Information given ::
=== Section Start ===
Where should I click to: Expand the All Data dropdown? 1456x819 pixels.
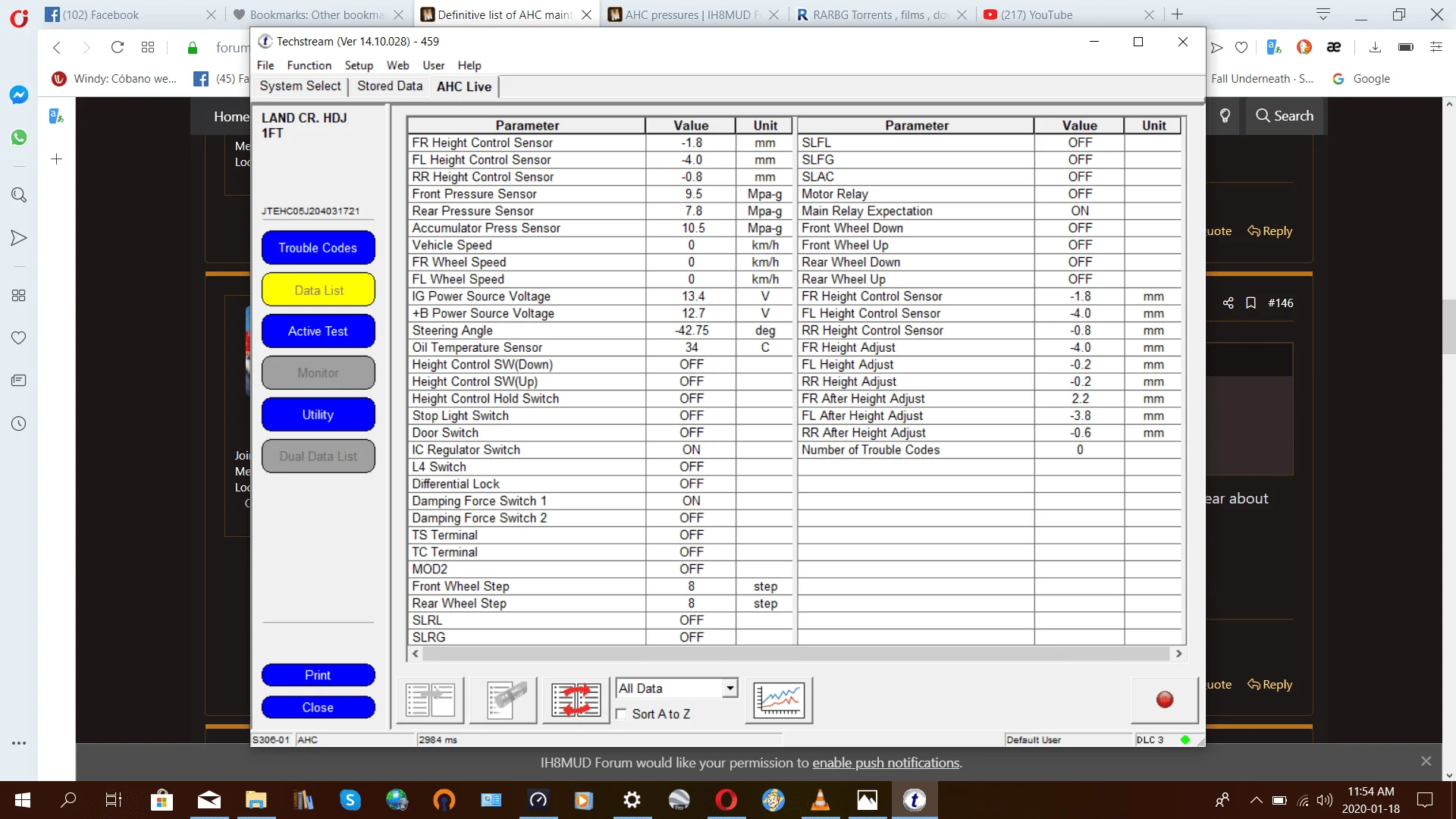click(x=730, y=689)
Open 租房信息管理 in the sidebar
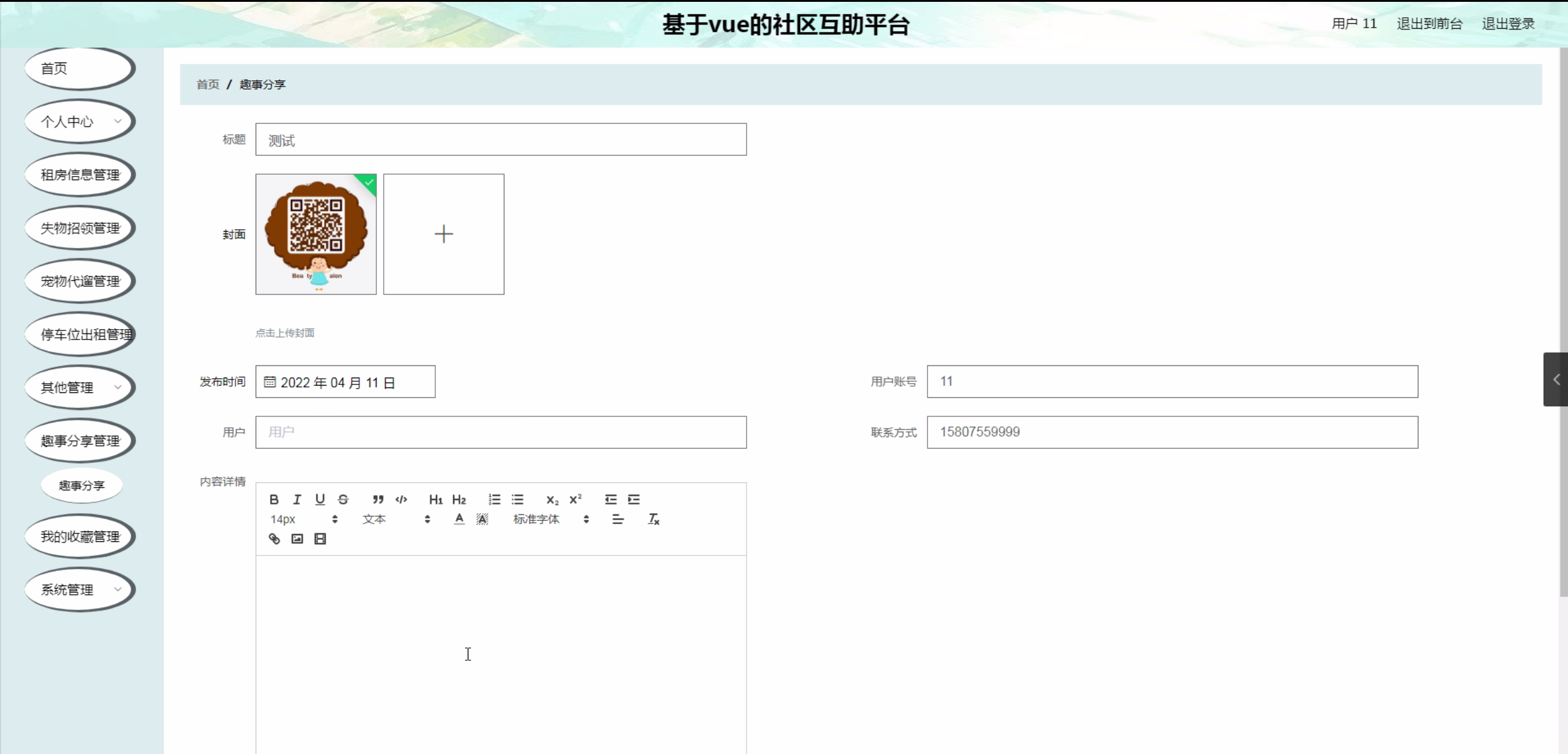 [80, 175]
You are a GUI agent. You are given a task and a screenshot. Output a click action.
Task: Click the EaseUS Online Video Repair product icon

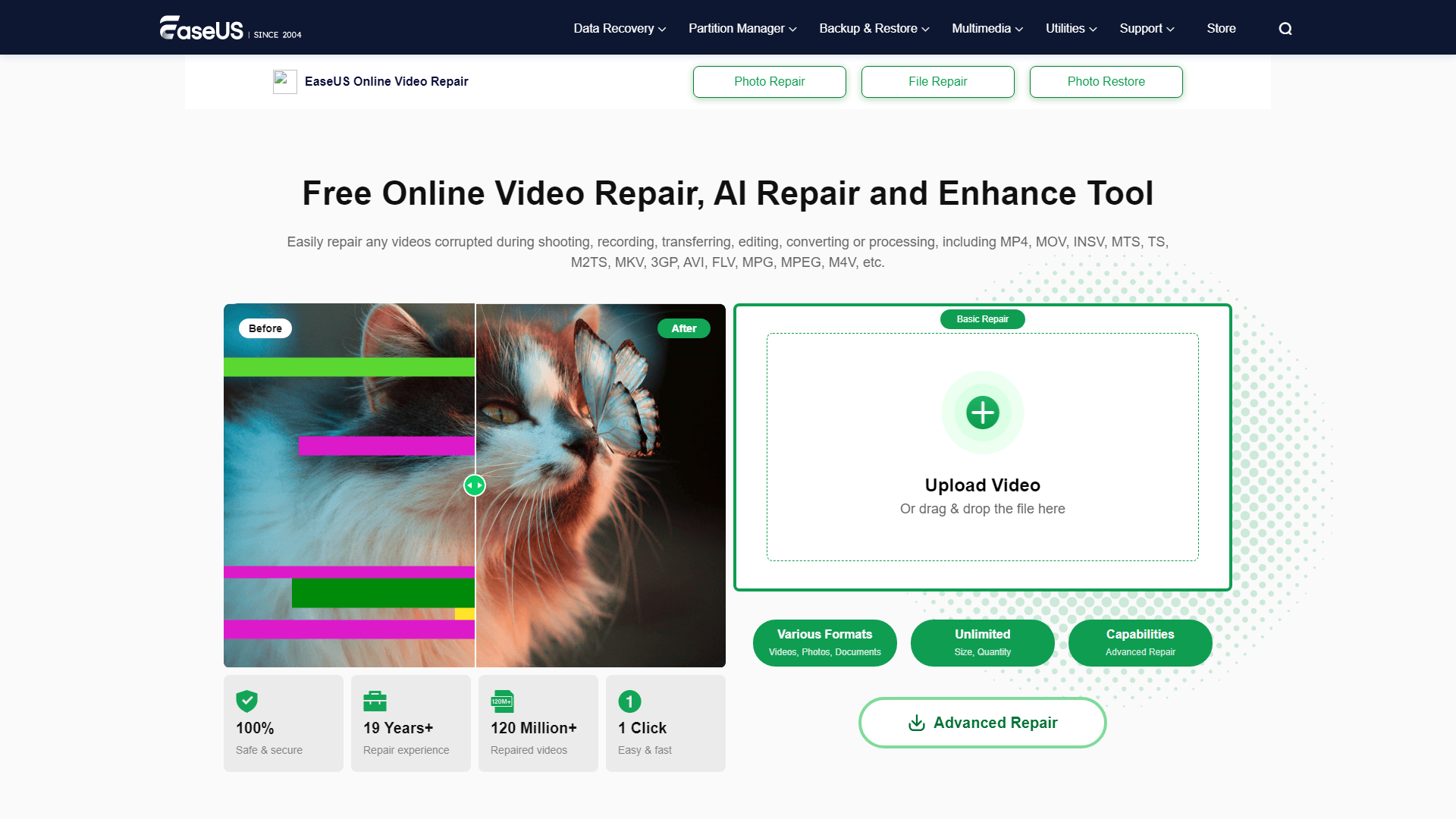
=== Section End ===
What to work on ::
Each line from the one with "Open 租房信息管理 in the sidebar" to the final line of the data above is to be printed exactly; no picture should appear in the copy.

Solution to the problem ::
Open 租房信息管理 in the sidebar
 [80, 175]
You are a GUI agent. You are given a task and a screenshot. Output a click action.
Task: Click the EaseUS Online Video Repair product icon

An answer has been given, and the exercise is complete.